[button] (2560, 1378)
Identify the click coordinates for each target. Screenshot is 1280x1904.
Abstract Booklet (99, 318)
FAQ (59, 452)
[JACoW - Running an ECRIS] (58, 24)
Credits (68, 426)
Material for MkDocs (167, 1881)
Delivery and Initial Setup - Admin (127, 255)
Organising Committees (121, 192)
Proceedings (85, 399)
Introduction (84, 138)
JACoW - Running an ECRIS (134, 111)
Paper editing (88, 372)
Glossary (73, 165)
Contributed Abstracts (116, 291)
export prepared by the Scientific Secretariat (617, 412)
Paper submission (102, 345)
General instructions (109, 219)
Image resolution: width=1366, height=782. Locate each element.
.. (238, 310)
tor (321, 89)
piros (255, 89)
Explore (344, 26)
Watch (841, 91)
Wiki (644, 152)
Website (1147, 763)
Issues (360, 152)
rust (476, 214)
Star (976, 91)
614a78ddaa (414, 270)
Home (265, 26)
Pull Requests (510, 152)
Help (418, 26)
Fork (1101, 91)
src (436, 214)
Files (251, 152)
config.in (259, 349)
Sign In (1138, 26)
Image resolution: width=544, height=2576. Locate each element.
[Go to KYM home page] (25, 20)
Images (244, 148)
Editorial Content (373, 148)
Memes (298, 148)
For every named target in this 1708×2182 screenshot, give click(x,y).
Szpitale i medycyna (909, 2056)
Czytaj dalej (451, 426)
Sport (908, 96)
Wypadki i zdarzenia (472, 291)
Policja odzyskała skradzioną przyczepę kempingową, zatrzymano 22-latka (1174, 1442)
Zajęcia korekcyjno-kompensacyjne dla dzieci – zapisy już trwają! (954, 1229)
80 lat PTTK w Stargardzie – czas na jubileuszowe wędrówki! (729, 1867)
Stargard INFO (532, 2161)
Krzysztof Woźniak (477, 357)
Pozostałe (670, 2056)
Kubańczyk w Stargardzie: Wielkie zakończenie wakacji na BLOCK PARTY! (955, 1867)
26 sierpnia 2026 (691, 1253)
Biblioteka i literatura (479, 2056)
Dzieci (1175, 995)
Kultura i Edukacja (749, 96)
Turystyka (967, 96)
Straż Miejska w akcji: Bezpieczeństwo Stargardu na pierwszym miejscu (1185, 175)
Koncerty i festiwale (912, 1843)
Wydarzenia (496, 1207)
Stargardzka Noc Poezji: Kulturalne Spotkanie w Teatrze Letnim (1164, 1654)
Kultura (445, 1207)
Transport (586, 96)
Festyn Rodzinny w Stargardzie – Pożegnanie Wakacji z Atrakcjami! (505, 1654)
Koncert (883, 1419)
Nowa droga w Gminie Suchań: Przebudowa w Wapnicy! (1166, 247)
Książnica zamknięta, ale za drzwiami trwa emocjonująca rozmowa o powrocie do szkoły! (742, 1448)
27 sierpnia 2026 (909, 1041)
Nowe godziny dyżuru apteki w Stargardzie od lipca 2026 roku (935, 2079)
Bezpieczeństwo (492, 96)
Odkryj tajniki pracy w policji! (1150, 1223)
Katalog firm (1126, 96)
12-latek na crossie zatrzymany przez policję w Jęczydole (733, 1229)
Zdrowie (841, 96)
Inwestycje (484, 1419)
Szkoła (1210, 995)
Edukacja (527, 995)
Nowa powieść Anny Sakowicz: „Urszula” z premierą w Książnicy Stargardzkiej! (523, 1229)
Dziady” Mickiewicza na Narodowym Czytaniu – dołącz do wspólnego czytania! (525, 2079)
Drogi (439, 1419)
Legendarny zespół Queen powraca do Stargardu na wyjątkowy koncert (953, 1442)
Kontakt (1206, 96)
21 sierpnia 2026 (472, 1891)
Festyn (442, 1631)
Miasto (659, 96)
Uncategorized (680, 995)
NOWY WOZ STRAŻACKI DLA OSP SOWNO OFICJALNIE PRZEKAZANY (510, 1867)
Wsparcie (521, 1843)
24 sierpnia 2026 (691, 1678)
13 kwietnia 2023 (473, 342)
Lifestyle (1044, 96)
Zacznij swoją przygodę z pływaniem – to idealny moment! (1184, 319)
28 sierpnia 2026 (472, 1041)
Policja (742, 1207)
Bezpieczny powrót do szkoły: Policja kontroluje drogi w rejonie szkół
━━━━━━
Exercise —
Give the exact lines, and only those, from the line containing "General instructions (109, 219)" through the line containing "Star (976, 91)" in the entries above.

Response to this task —
General instructions (109, 219)
Image resolution: width=1366, height=782. Locate each element.
.. (238, 310)
tor (321, 89)
piros (255, 89)
Explore (344, 26)
Watch (841, 91)
Wiki (644, 152)
Website (1147, 763)
Issues (360, 152)
rust (476, 214)
Star (976, 91)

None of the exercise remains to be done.